- _Exercise_: Where the data below contains pictures, omit them; output the rest word for word.

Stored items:
^^^^

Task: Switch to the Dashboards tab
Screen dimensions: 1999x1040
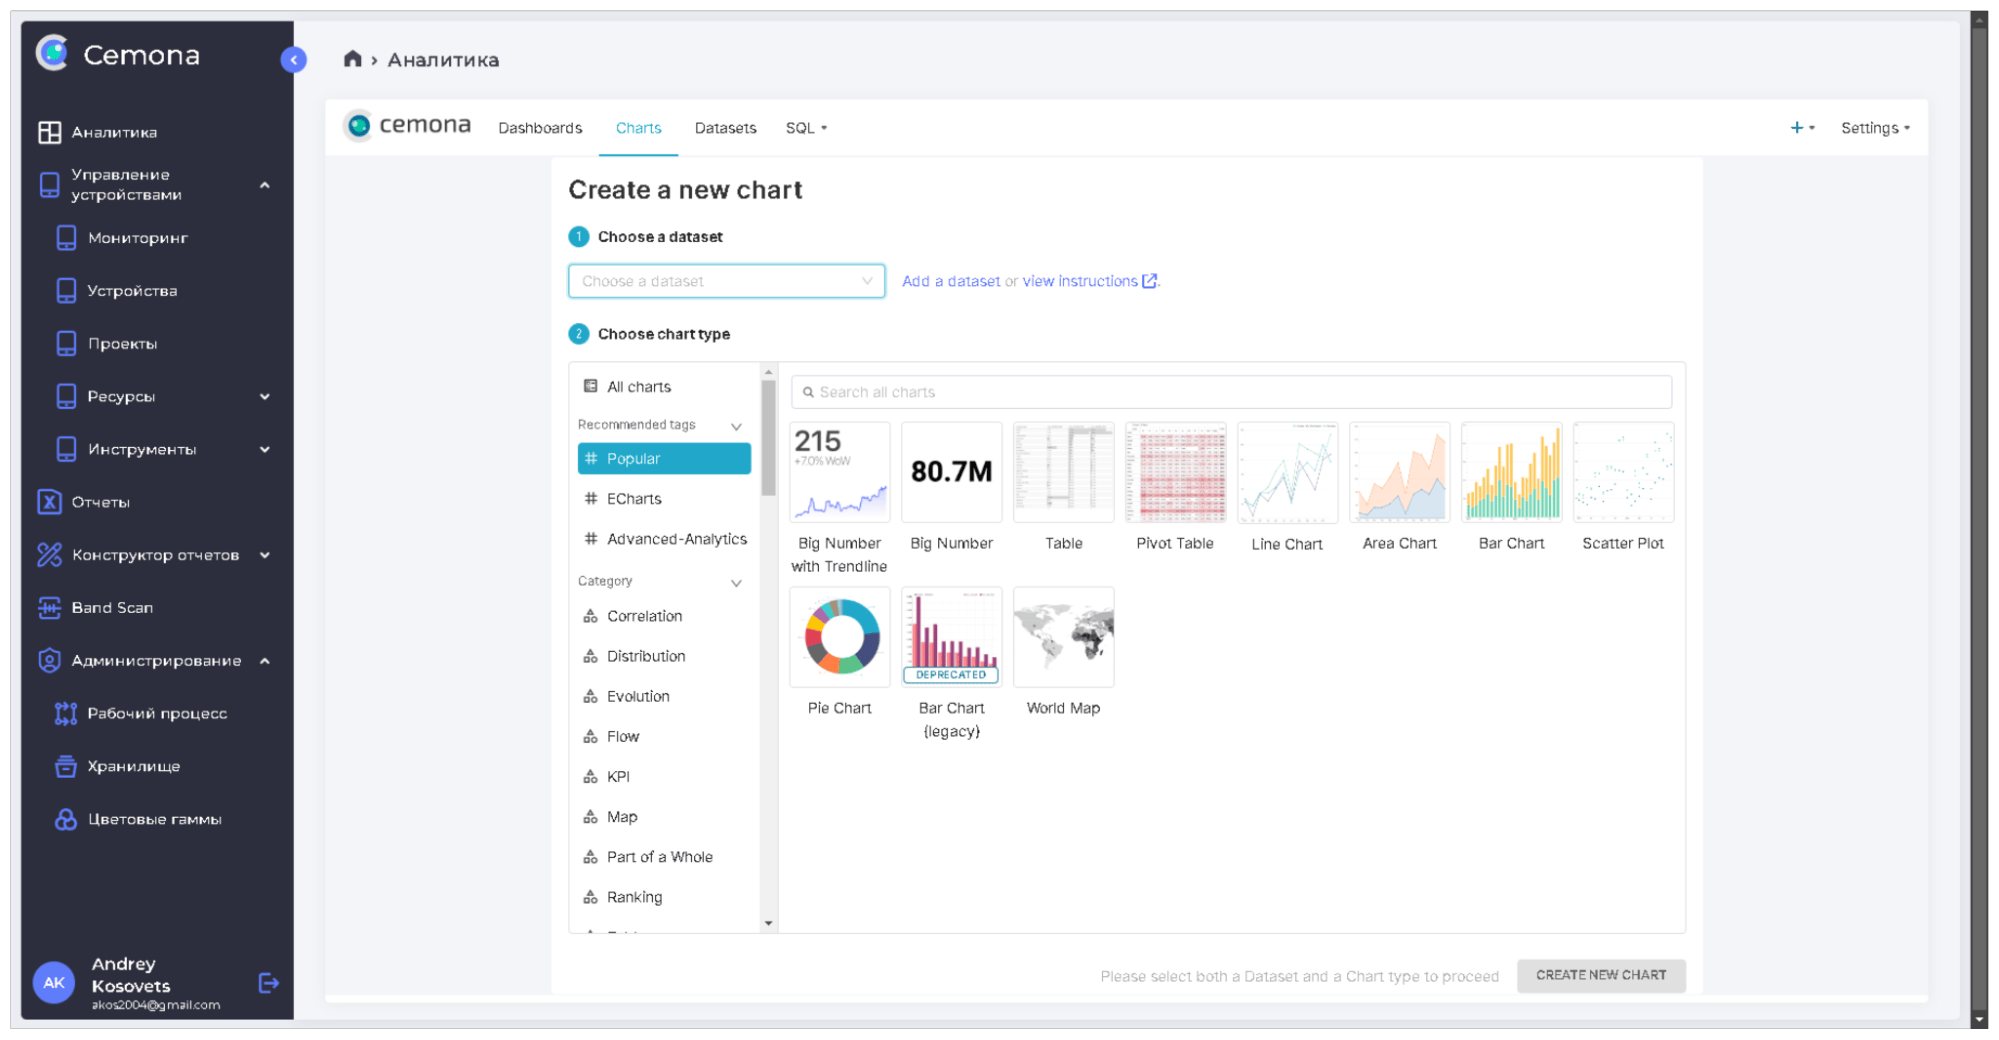Action: 540,128
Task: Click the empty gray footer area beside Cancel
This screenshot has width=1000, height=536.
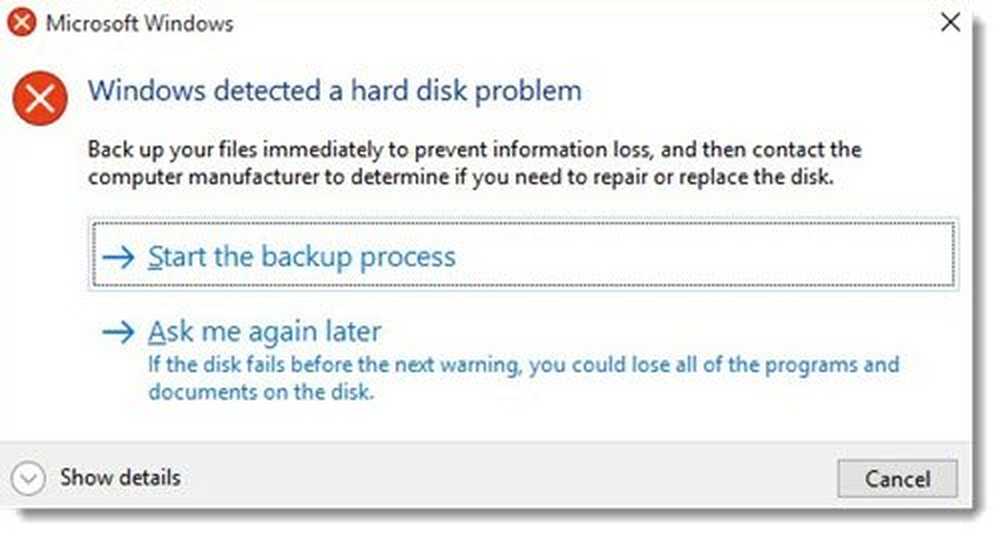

^^^^

- _Answer area_:
Task: Switch to the Dashboards tab
Screen dimensions: 1999x1040
Action: 540,128
Task: Click the empty gray footer area beside Cancel
This screenshot has width=1000, height=536.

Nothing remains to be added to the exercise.